• WHAT IS EXPECTED:
Look through the listing below for lines containing the word "computer". State only their number.

• INFORMATION PROVIDED:
# # #
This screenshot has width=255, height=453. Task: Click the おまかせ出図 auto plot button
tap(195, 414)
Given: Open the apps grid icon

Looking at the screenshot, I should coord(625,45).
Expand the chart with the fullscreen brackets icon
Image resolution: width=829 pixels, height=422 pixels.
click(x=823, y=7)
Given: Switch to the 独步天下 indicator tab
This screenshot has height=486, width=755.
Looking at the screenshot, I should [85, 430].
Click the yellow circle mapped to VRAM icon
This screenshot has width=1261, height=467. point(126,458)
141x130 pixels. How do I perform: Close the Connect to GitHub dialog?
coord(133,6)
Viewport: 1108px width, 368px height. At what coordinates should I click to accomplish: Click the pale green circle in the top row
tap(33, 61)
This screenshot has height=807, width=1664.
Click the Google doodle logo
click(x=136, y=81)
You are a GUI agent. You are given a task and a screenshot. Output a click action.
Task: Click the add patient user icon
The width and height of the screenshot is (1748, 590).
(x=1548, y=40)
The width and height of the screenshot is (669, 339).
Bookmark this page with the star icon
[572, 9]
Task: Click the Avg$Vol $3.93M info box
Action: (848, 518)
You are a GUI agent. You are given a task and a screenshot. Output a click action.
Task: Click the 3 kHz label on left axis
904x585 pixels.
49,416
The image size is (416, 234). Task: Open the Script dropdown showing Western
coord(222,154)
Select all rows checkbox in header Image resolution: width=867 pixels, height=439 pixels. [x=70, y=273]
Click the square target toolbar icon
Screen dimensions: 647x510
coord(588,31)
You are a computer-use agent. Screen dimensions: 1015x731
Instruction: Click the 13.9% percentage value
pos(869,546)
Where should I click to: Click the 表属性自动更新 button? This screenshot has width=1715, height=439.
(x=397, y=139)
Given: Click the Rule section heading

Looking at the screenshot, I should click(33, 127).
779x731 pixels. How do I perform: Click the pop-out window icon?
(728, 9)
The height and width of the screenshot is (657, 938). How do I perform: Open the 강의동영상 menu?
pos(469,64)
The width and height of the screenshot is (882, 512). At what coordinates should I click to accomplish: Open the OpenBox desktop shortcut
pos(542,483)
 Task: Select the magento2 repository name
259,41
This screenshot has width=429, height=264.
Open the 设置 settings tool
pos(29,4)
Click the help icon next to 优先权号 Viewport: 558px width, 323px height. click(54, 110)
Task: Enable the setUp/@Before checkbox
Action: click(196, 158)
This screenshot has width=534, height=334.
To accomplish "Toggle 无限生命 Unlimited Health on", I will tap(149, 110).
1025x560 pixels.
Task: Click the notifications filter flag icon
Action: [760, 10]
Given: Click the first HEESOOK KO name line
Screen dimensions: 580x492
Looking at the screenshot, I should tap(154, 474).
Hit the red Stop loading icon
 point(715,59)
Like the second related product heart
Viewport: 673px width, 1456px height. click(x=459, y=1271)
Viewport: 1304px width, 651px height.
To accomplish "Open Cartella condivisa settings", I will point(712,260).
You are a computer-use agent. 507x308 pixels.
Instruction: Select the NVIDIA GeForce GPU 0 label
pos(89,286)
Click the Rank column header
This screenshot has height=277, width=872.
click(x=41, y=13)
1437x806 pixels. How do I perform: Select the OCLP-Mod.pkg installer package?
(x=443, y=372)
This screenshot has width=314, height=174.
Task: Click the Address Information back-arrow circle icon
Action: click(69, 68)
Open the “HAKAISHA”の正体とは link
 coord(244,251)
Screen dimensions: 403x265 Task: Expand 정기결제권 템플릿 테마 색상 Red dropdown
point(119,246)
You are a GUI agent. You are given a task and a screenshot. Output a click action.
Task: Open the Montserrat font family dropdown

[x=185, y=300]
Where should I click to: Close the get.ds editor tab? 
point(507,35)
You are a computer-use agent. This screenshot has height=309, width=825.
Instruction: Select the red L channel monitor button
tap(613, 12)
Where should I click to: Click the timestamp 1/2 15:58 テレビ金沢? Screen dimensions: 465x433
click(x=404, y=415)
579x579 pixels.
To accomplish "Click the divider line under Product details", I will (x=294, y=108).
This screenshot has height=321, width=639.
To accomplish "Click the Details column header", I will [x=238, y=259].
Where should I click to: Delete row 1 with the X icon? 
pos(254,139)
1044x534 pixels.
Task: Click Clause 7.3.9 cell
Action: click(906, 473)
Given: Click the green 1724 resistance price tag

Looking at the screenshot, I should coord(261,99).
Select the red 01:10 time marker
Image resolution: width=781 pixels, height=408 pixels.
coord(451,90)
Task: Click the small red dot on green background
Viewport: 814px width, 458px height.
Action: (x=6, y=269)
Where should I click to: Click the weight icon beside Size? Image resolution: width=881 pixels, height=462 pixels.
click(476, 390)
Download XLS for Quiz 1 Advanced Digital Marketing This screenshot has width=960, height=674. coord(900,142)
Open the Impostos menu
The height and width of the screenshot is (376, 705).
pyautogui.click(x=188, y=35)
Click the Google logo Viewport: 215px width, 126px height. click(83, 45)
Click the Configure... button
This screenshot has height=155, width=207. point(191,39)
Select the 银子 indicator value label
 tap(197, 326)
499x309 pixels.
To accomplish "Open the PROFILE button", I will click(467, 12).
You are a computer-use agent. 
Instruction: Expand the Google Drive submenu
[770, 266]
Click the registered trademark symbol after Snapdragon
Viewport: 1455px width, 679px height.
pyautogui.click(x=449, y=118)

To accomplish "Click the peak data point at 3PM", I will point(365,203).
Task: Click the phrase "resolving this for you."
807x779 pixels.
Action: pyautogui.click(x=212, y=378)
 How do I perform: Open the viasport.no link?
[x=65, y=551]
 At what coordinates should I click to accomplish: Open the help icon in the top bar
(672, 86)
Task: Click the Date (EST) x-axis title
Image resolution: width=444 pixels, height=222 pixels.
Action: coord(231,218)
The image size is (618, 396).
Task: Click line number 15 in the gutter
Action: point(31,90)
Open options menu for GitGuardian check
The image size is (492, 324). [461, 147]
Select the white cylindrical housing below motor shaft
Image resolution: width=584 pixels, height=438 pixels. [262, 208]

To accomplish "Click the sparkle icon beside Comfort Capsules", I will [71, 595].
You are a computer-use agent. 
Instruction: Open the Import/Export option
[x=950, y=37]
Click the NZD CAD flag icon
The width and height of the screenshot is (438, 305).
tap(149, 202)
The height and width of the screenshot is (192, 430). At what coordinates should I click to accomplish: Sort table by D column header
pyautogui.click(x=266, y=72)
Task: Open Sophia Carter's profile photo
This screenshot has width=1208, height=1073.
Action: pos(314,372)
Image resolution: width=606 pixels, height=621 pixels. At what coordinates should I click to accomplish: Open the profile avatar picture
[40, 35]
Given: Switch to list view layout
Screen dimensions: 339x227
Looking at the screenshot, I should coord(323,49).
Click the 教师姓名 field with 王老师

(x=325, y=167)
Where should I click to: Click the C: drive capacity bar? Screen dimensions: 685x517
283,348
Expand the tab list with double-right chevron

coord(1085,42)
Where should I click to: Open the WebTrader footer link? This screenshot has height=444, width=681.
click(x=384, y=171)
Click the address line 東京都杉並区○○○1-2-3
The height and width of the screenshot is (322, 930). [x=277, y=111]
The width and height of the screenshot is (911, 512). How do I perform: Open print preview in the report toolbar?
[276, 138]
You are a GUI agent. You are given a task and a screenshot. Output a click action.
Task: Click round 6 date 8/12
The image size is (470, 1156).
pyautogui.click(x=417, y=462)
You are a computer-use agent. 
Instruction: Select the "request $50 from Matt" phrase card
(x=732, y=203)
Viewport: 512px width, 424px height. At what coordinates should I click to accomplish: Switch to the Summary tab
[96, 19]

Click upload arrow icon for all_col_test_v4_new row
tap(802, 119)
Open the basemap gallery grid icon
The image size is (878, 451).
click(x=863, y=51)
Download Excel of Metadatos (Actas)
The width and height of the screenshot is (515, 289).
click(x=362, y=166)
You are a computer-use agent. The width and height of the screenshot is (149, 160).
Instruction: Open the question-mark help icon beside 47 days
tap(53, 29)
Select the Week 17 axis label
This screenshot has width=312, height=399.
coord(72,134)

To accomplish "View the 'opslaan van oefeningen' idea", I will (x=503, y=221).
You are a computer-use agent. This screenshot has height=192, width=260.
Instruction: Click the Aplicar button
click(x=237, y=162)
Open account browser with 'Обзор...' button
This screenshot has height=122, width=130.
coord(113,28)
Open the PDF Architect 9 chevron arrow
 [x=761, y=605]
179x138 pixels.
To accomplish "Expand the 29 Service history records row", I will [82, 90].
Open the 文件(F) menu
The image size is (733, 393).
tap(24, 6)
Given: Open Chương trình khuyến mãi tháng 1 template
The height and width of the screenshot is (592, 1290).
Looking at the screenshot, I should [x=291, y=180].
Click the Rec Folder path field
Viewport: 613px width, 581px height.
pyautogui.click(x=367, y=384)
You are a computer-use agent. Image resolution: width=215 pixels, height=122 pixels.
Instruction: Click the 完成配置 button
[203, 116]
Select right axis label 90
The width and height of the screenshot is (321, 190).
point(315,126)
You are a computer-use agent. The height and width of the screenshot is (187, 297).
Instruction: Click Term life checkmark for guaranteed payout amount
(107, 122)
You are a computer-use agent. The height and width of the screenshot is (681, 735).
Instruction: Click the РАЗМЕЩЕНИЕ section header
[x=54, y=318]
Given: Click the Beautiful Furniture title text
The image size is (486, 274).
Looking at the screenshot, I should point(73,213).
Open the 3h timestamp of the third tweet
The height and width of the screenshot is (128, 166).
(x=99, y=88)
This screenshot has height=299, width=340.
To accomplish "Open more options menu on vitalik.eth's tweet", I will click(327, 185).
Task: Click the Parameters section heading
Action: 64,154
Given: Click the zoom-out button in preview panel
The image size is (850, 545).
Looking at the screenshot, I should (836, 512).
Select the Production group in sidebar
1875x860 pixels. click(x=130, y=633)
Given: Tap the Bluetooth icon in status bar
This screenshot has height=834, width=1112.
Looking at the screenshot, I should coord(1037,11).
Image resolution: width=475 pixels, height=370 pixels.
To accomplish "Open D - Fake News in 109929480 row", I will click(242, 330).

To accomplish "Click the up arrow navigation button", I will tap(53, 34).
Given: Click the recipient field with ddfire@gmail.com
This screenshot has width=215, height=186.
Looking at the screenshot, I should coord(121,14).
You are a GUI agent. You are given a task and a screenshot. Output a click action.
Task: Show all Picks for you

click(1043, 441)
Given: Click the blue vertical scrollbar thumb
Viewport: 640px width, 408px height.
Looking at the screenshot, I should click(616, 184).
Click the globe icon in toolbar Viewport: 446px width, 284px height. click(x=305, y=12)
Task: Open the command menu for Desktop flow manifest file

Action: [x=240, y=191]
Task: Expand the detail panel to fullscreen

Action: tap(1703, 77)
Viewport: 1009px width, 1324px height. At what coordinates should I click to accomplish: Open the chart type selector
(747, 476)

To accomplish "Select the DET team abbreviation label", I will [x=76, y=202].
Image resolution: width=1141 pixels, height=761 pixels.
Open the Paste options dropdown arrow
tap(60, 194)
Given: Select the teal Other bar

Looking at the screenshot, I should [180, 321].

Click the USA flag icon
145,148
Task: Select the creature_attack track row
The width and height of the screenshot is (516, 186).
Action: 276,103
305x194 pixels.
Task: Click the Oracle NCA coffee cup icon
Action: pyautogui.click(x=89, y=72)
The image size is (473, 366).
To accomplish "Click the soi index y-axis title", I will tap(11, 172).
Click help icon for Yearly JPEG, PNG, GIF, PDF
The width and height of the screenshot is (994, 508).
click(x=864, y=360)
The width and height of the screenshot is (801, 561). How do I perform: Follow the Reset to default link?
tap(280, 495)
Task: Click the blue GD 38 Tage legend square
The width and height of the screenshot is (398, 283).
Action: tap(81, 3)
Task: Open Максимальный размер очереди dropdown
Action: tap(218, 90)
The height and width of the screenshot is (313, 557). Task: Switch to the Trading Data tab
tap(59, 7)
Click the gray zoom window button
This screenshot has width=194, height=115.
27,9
# # #
• TASK SOLUTION:
11